On 21 July the Technology and Construction Court handed down judgment in relation to two applications made in the case of Perinatal Institute v Healthcare Quality Improvement Partnership. This interesting judgment highlights two potential pitfalls for disappointed tenderers seeking to challenge the outcome of procurement procedures.

The judgment related to (i) an application by the claimant (a disappointed tenderer for a contract to supply a software tool) to amend its Claim Form and Particulars of Claim to include a fresh claim relating to the conduct of the procurement; and (ii) an application by the defendant to have the claimant’s original claim struck out.

Application to amend

The claimant’s application to amend its Claim Form and Particulars of Claim was made in order to introduce a fresh claim based upon information made available to the claimant on 13 March 2017, approximately 9 months after the original Claim Form was issued. The application to amend the Claim Form and Particulars of Claim was made on 21 March 2017 and served on 23 March 2017. The application was heard on 8 June 2017, more than 30 days after the claimant first became aware of the information upon which the fresh claim was based.

The defendant resisted the application on the basis that the fresh claim was time barred, i.e. it was made outside of the 30 days limitation period for issuing claims set out in Regulation 92 of the Public Contracts Regulations 2015. The claimant argued that the issuing of the application amounted to “issuing a claim” for the purposes of Regulation 92. This was not accepted by the Court, which confirmed that in the case of applications to amend, the date upon which a claim is issued is the date of the hearing (i.e. the date upon which the amendments are allowed). This reflects the position adopted by the Court of Appeal in DWF LLP v The Secretary of State for Business, Innovation and Skills.

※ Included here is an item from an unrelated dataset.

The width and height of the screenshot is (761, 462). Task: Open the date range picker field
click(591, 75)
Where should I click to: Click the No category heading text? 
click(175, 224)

Although in this case the Court exercised its discretion under Regulation 92 to extend the period of time for issuing a claim, this is a cautionary lesson for those involved in procurement challenges as to the potential pitfalls arising when new information is received during the course of a challenge, for example during the disclosure process. If new information indicates that a claimant may have a new (or additional) cause of action, careful consideration should be given at an early stage as to how best to advance such a claim. This case, together with the Court of Appeal decision in the DWF case, suggest that the safest course of action would be to issue a new Claim Form and then seek appropriate directions regarding the management of all related cases, as opposed to simply making an application to amend the existing Claim Form and Particulars of Claim.

Issuing a new Claim Form may result in the need to pay an additional Court fee but, if the alternative is that such claims may become time barred, this seems a relatively small price to pay.

Strike out

This judgment also deals with the defendant’s application to strike out the claimant’s original claim, which should be considered in the context of the claim’s procedural history.

The claim was issued on 27 July 2016 by way of a Claim Form and Particulars of Claim, which sought an order setting aside the decision to award the contract to the successful tenderer. In October 2016, the defendant successfully applied to lift the automatic suspension of the contract award process which had been triggered when the claimant issued its Claim Form. The contract was entered into with the successful tenderer on 21 December 2016.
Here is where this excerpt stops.